### EXERCISE INPUT

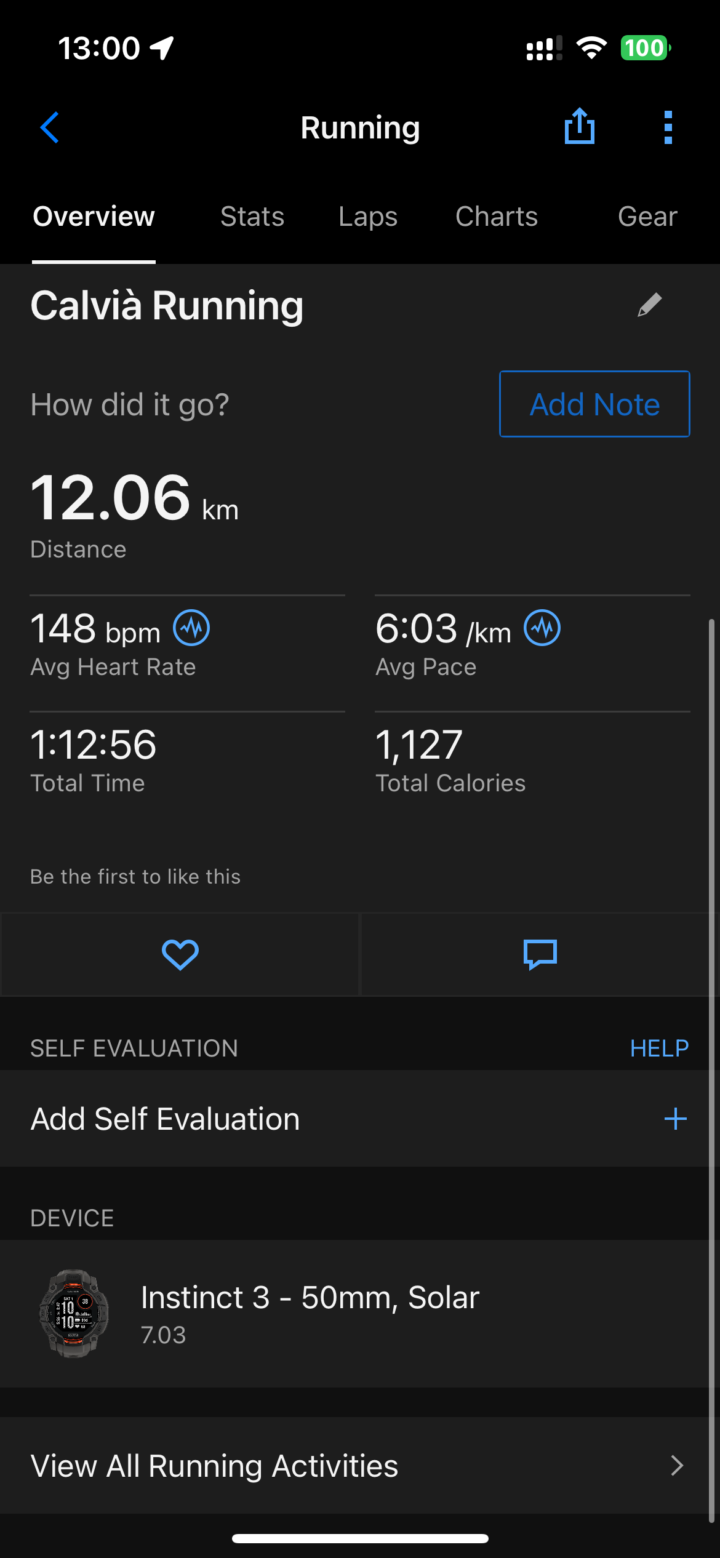Tap the Avg Pace chart icon

tap(543, 629)
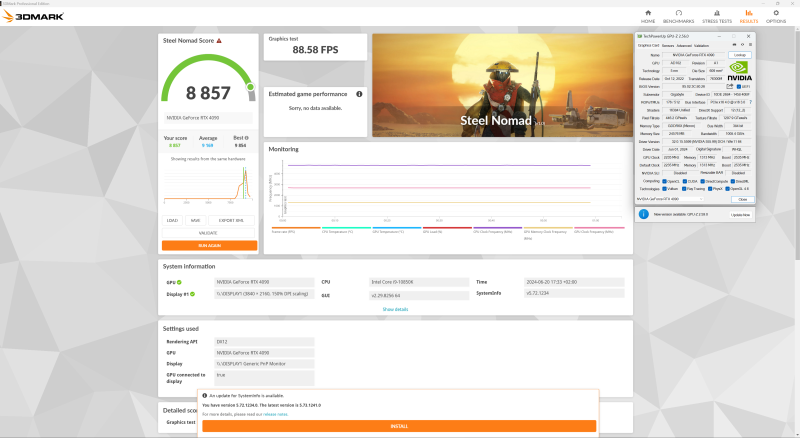Click the Steel Nomad benchmark image
800x438 pixels.
(x=501, y=86)
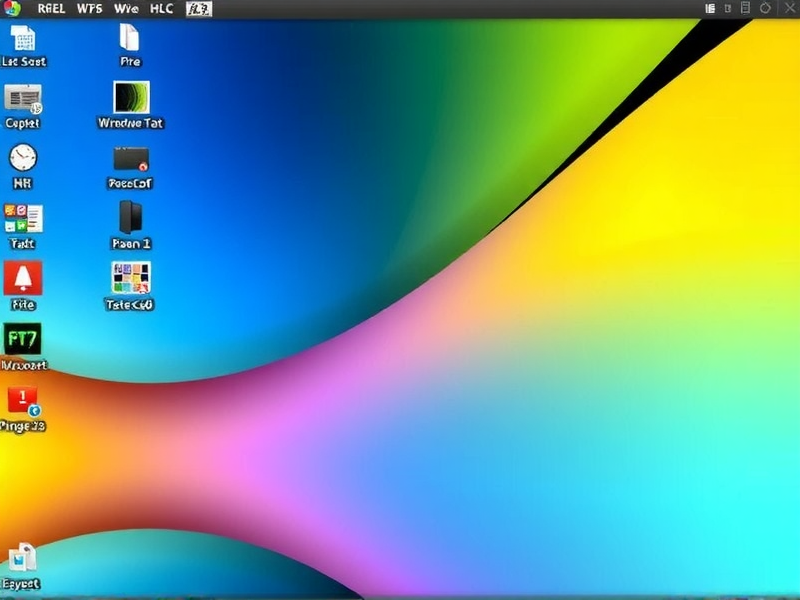Open the 'WFS' menu in the top bar
This screenshot has height=600, width=800.
(x=90, y=9)
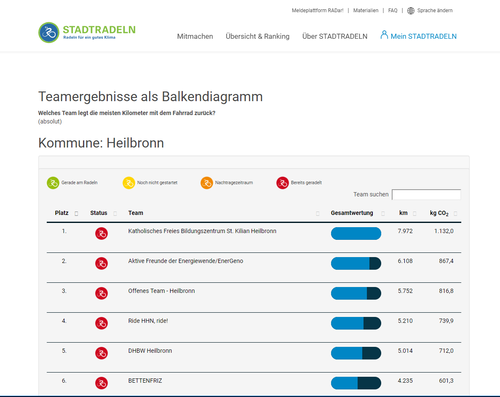Click the red Bereits geradelt legend icon
Screen dimensions: 500x397
[282, 183]
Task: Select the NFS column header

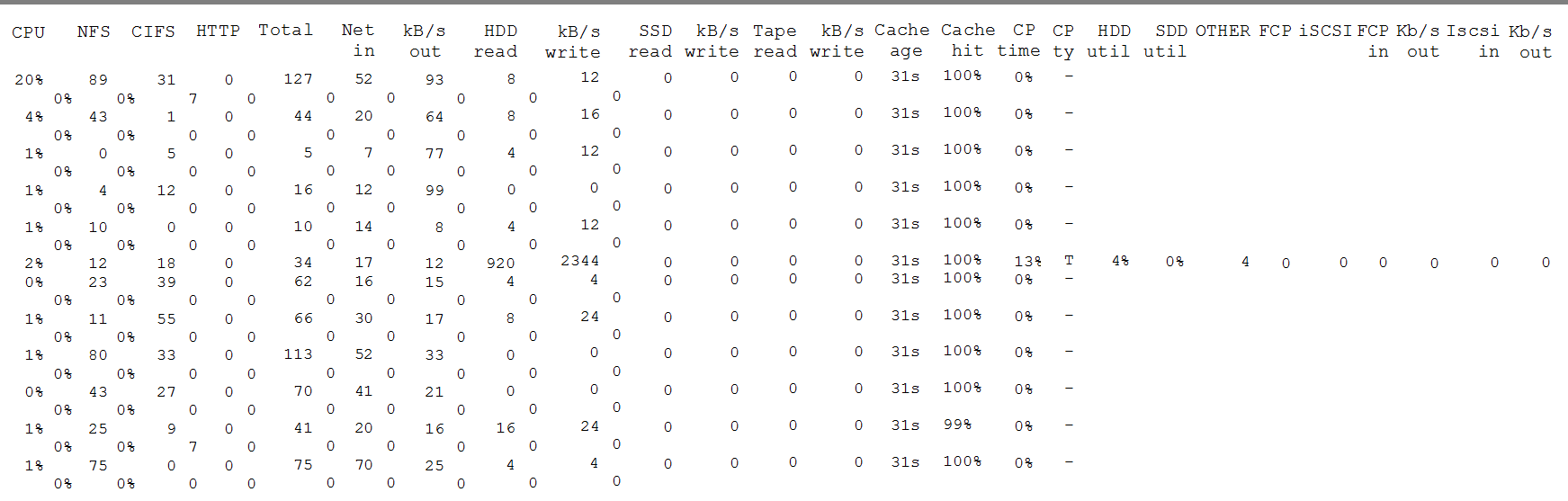Action: click(x=94, y=31)
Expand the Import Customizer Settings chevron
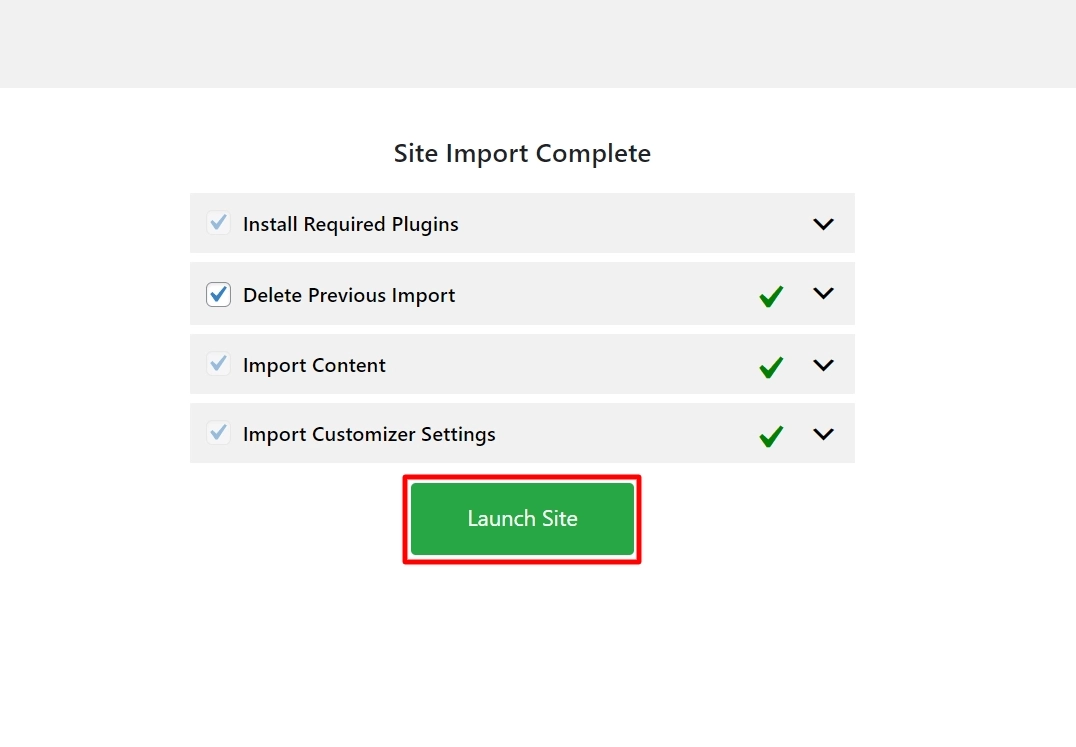The height and width of the screenshot is (747, 1076). point(823,434)
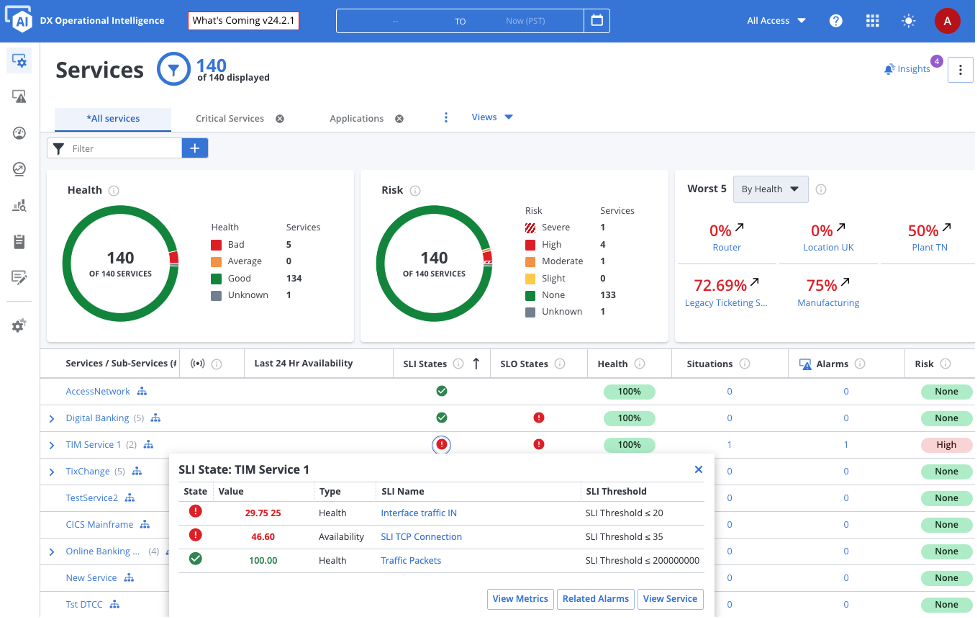Open settings via the gear icon in the sidebar

(x=18, y=325)
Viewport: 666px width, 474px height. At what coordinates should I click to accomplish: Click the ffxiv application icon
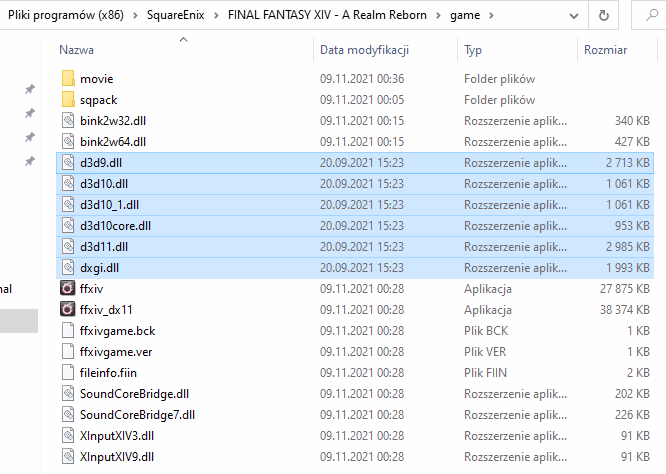[x=68, y=288]
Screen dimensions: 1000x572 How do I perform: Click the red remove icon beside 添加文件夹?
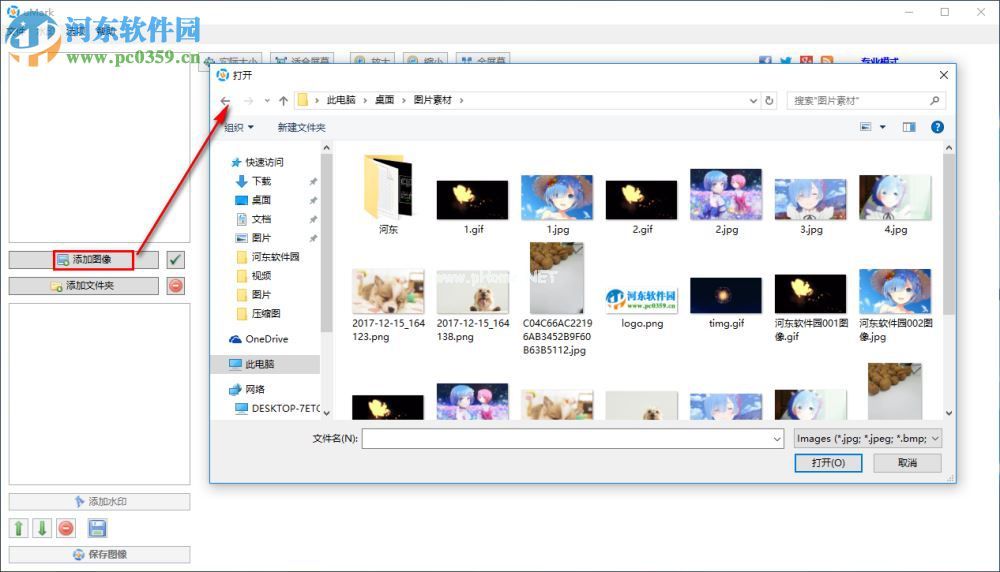(175, 286)
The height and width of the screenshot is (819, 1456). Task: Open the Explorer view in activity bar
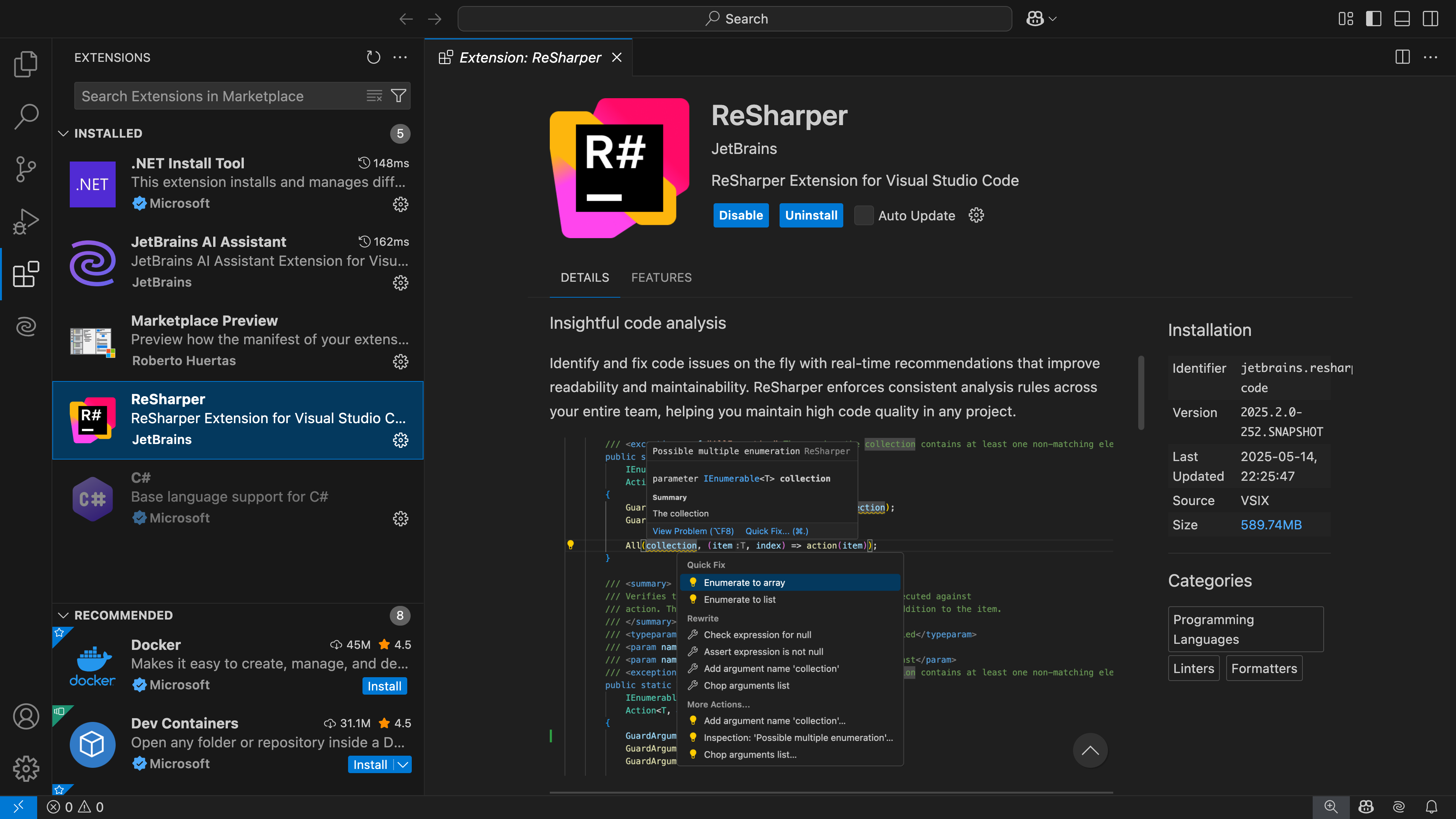click(x=26, y=64)
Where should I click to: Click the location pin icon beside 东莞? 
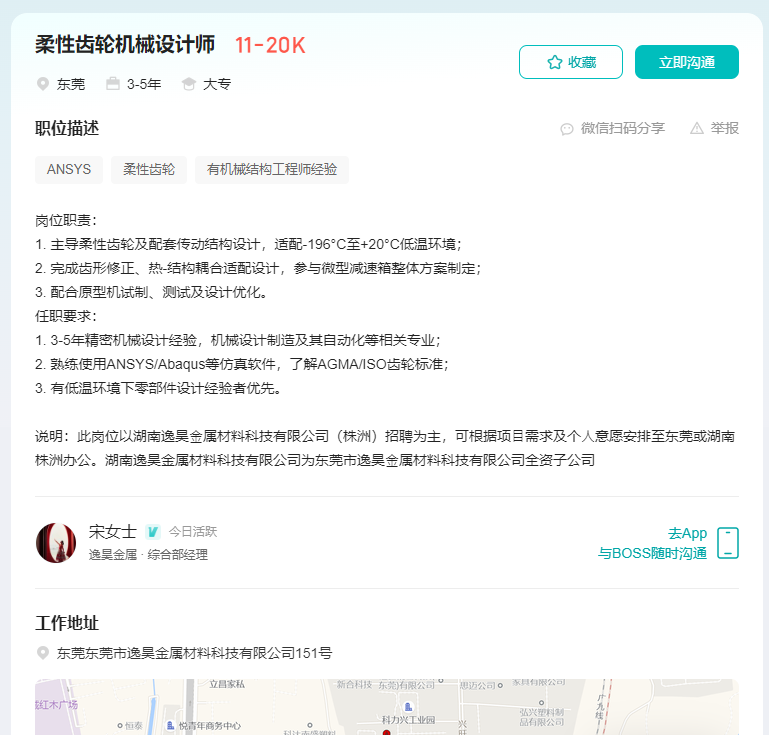point(43,84)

### TASK DETAILS
This task calls for the lines from the line containing "Screen dimensions: 1000x572" through the end of the listing, set down exactly and only, with pictures omitted.

### SOLUTION
Screen dimensions: 1000x572 How do I perform: Click the red remove icon beside 添加文件夹?
(175, 286)
The height and width of the screenshot is (819, 1456). Task: Open the Explorer view in activity bar
click(x=26, y=64)
Where should I click to: Click the location pin icon beside 东莞? 
point(43,84)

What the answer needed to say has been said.